Our work-steps includes Paper Designing, Writing VHDL Code (Very high speed integrated circuit Hardware Descriptive Language), Simulating the code on "ModelSim SE PLUS 5.8b", Synthesizing & Implementing (i.e. Translate, Map & Place and Route) the code on "Xilinx - Project Navigator, ISE 7i " with Device XC2V6000 of Vertex II Family & XST Synthesis Tool and finally implemented on ALPHA DATA board with XILINX VERTEX II PMC - 2V6000 FPGA series of ADM-XRC-II. The ADM-XRC-II is a high performance reconfigurable PMC (PCI Mezzanine Card) based on the Xilinx Virtex-II range of Platform FPGAs. This implementation uses: Slices -1051 out of 33792 ( 3% ), Slice Flip Flops - 1399 out of 67584 ( 2% ), 4 input LUTs -1450 out of 67584 ( 2% ), bonded IOBs - 390 out of 684 (57%) ,GCLKs -1 out of 16 ( 6% ), Minimum period - 13.038ns (Maximum Frequency: 76.699MHz). We have interface Host PC with ZBT (Zero Bus Turnaround) RAM on AlphaData Hardware plane through "C" programming language and ZBT RAM with our own AES Module through User Module (which is already provided).

I. INTRODUCTION

Software implementation of AES algorithm is slower process (though easy). So the focal approach of our design on hardware platform is to attain speed up (i.e. high throughput No. of block processed per second) at the same time, silicon area optimization.
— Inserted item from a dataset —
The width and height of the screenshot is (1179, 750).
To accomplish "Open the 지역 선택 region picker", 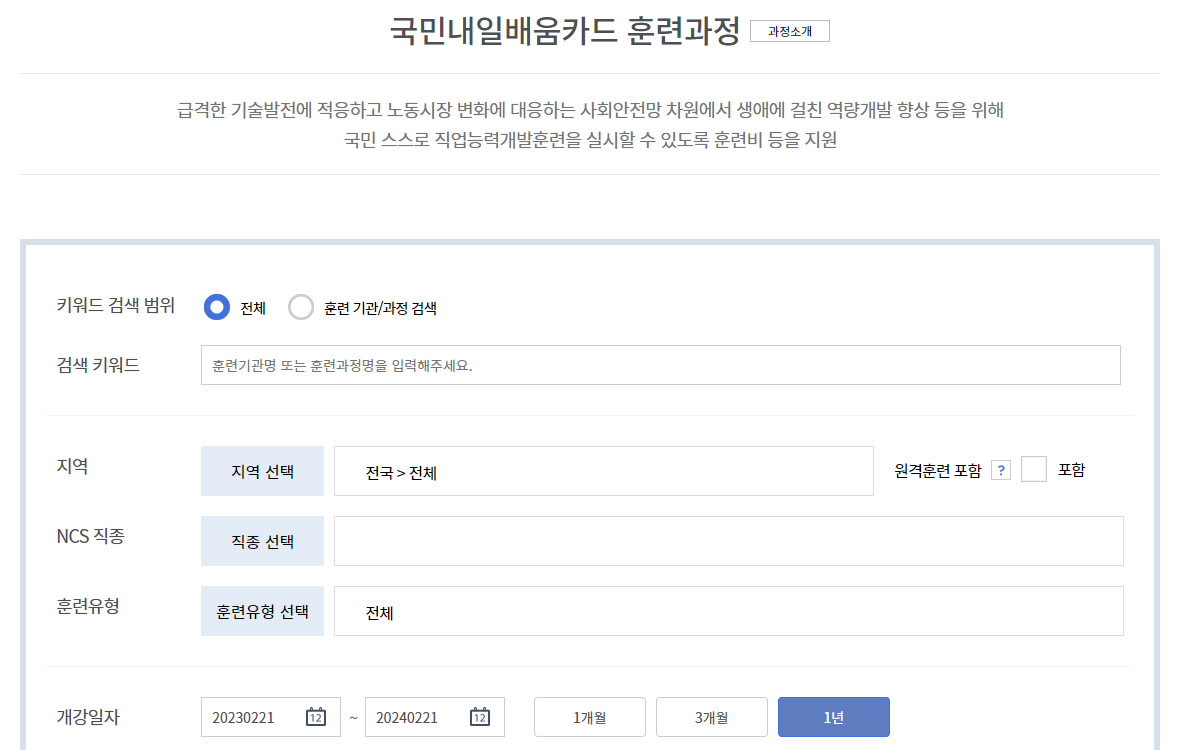I will 262,470.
This paper is organized as follows. Section II provides brief overview of AES Algorithm. Section III focuses hardware architecture of our design. Section IV launches salient features. Section V discusses hardwaresoftware co-design. Section VI is endowed with experimental results on FPGA platform and finally section VII winds up with future work and conclusion.

II. BRIEF OVERVIEW OF AES ALGORITHM

In cryptography, the Advanced Encryption Standard (AES), also known as Rijndael, is a block cipher adopted as an encryption standard by the US government. The cipher was developed by two Belgian cryptographers, Joan Daemen and Vincent Rijmen, and submitted to the AES selection process under the name "Rijndael", a portmanteau comprised of the names of the inventors.

AES has a fixed block size of 128 bits and a key size of 128, 192 or 256 bits, whereas Rijndael can be specified with key and block sizes in any multiple of 32 bits, with a minimum of 128 bits and a maximum of 256 bits. AES operates on a 4×4 array of bytes, termed the state. For encryption, each round of AES (except the last round) consists of four stages. a) SubBytes - a non-linear substitution step where each byte is replaced with another according to a lookup table (known as S Box). b) ShiftRows - a transposition step where each row of the state is shifted cyclically a certain number of steps. c) MixColumns - a mixing operation which operates on the columns of the state, combining the four bytes in each column using a linear transformation. d) AddRoundKey - each byte of the state is combined with the round key; each round key is derived from the cipher key using a key schedule.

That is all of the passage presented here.